#### Records supplied:

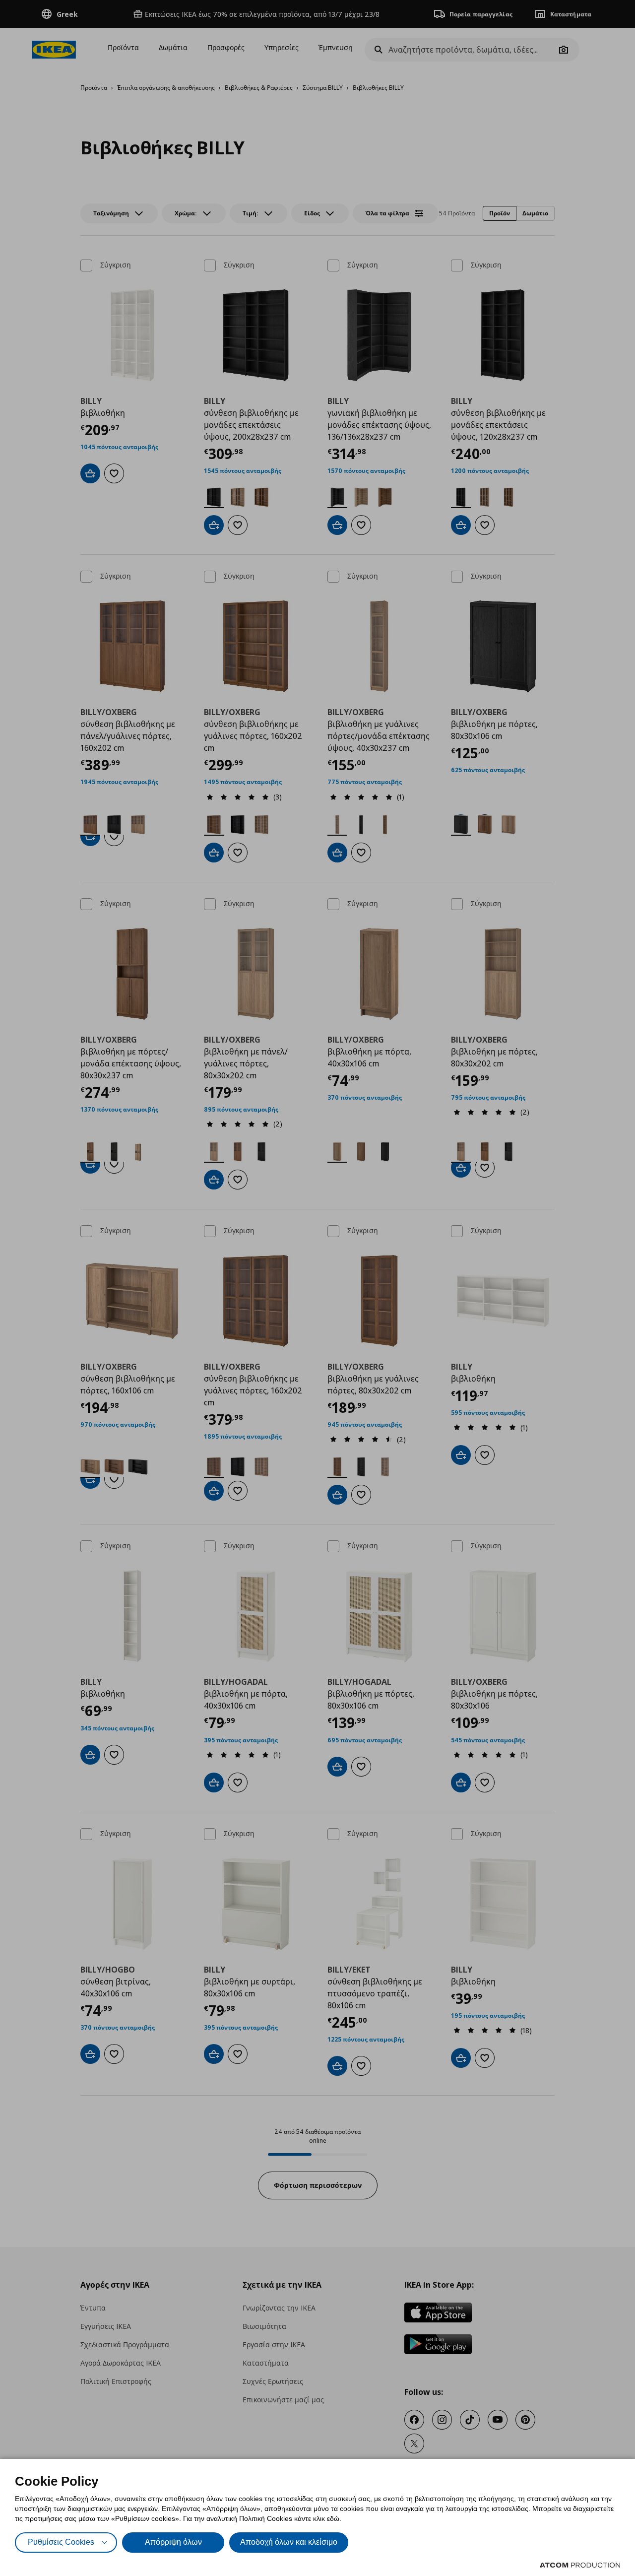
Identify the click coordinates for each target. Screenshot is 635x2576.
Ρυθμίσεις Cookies (61, 2542)
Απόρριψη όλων (173, 2542)
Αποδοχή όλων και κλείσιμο (288, 2542)
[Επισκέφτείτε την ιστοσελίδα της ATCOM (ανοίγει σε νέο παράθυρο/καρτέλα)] (580, 2565)
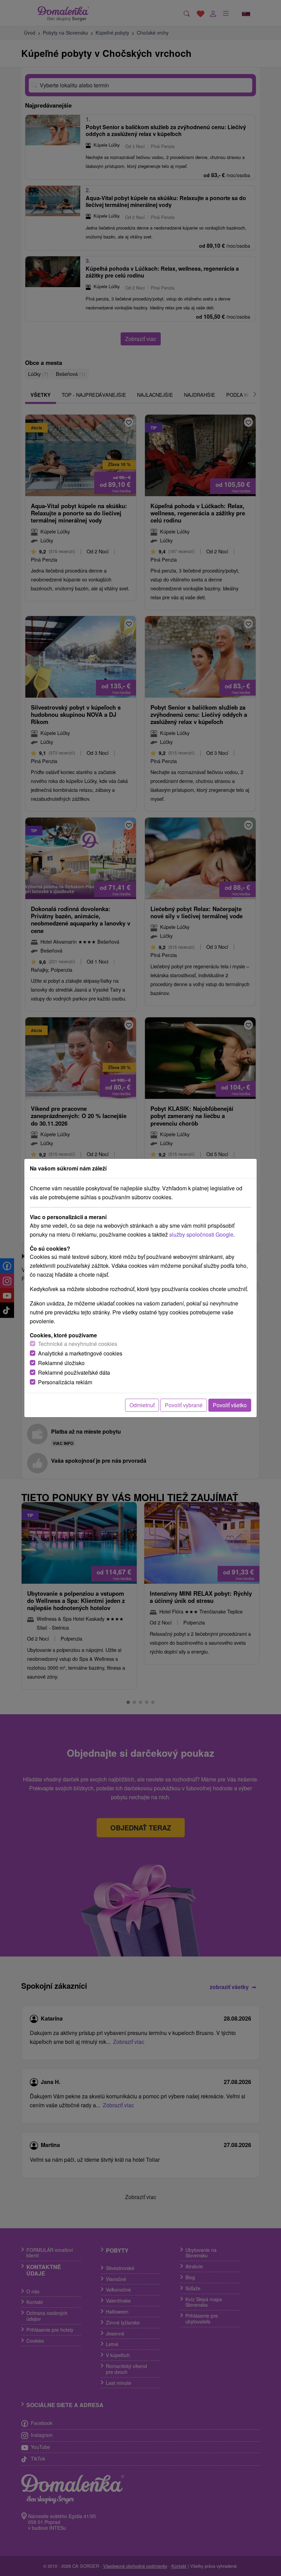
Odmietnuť (142, 1405)
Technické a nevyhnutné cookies (77, 1344)
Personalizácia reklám (65, 1382)
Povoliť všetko (230, 1405)
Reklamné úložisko (61, 1363)
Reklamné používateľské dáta (74, 1372)
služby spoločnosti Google (201, 1234)
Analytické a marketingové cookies (80, 1353)
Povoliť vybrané (184, 1405)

#### Task directions:
After locating the line with "služby spoločnosti Google (201, 1234)", please repeat it and every line after it exactly, through the end of the data above.

#### Exercise response:
služby spoločnosti Google (201, 1234)
Analytické a marketingové cookies (80, 1353)
Povoliť vybrané (184, 1405)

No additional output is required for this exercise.